Il tempo che viviamo

L’infamia è il tratto distintivo del tempo che viviamo. Rendersene conto non è difficile: basta sollevare gli occhi dallo smartphone e guardarsi attorno, gettando uno sguardo sulla realtà che ci circonda e in cui siamo immersi.

Restare indifferenti di fronte ai conflitti che divampano nel mondo, con tutto il loro carico di migliaia di morti e milioni di sfollati, credendo che la faccenda non ci riguardi, perché viviamo nella parte “non belligerante” del pianeta, per esempio, è segno d’infamia. Perché la guerra in corso investe ormai da molti anni l’intero pianeta, e la parte non colpita dalle bombe è quella in cui queste si fabbricano, gli eserciti si addestrano per andare a massacrare o insegnare a farlo ad altri eserciti, e negli aeroporti vicino a noi si addestrano i piloti dei bombardieri di quelle guerre…

Non vedere la sofferenza di quei milioni di profughi, costretti a vagare per il pianeta in cerca della propria sopravvivenza, disposti a rischiare la vita nell’attraversamento di deserti e mari, in balìa di chi specula su quella sofferenza è anch’esso segno di infamia. Perché le condizioni di questa sofferenza sono state create nell’Occidente che viviamo, e le barriere che gli Stati apparentemente lontani da noi hanno eretto – come Libia o Turchia – sono state finanziate dai governanti che noi abbiamo eletto.

Gioire quando la gente muore nei mari o nei deserti, o quando arriva in Europa ma viene espulsa per la mancanza dei giusti documenti – conseguenza della sua condizione di povertà –, così come quando viene rinchiusa nei lager italiani chiamati CPR, è anch’esso segno d’infamia, così come infami sono tutti i discorsi reazionari e xenofobi sulla bocca di molti di quegli italiani brava gente, riflesso del pensiero infame dei loro governanti e delle loro politiche di esclusione e di discriminazione verso stranieri, poveri, omosessuali, donne e “diversi” in genere.

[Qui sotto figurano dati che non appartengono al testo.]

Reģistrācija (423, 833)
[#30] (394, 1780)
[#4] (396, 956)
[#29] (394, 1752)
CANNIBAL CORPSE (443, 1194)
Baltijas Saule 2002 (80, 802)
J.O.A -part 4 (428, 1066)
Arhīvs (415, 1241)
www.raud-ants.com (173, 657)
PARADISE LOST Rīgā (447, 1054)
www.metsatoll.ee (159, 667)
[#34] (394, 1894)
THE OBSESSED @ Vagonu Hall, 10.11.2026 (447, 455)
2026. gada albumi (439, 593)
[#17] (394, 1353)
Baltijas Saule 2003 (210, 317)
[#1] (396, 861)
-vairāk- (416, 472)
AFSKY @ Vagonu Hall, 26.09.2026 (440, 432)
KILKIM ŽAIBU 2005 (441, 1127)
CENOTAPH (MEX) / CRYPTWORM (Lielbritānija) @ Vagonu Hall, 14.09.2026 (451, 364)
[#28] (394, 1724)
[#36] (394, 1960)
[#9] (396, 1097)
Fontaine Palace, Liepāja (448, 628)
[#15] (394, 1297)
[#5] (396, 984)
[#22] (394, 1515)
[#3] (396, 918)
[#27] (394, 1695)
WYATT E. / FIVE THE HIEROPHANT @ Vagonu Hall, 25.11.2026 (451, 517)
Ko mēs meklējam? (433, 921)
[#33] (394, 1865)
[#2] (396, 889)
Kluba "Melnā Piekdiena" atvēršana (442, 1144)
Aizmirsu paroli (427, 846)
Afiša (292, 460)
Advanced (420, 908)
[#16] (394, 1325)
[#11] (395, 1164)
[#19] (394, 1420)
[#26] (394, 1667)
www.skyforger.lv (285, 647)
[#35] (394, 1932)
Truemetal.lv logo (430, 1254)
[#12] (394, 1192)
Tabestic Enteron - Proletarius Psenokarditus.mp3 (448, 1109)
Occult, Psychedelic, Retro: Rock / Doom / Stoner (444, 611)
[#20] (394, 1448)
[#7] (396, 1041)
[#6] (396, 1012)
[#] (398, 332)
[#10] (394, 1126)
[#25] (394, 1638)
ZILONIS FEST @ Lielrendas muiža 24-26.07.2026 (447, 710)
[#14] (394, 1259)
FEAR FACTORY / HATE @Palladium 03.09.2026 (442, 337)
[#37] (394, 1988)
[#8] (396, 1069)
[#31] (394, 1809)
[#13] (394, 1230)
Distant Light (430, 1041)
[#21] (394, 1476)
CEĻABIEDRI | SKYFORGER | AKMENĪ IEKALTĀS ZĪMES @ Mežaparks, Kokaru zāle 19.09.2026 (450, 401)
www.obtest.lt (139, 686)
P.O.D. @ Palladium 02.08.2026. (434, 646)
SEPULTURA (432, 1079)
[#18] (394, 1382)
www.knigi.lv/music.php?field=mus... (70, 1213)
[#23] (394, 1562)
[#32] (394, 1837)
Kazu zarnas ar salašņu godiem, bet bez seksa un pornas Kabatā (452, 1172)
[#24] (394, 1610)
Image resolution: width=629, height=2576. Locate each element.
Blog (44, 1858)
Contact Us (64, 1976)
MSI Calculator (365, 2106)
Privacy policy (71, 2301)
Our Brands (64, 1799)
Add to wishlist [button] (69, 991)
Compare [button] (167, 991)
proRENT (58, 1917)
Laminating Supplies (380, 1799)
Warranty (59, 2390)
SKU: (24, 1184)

Ecco allora che non meraviglia che un infame come il defunto monsignor Ruppi, arcivescovo di Lecce per due decenni e gestore, per mano del suo degno scagnozzo don Cesare Lodeserto, di uno dei più infami lager per stranieri poveri d’Italia, il CPT “Regina Pacis”, venga seppellito nel Duomo di Lecce, così come aveva chiesto prima della sua tardiva morte nel 2011, e le sue spoglie siano state traslate proprio in questi giorni nella cattedrale leccese.

Lo svolgersi della Storia in senso sempre più orwelliano vorrebbe cancellare le nefandezze, le violenze, gli abusi e le botte che nel “Regina Pacis” sono stati perpetrati per anni, e trasformare un infame in un santo. Noi, per quanto ci riguarda, non siamo disposti a dimenticare.

Ma in fondo la sua sepoltura nel Duomo leccese non può neanche infastidirci. Anzi.

Sarà più agevole, per noi, sputare sulla sua tomba.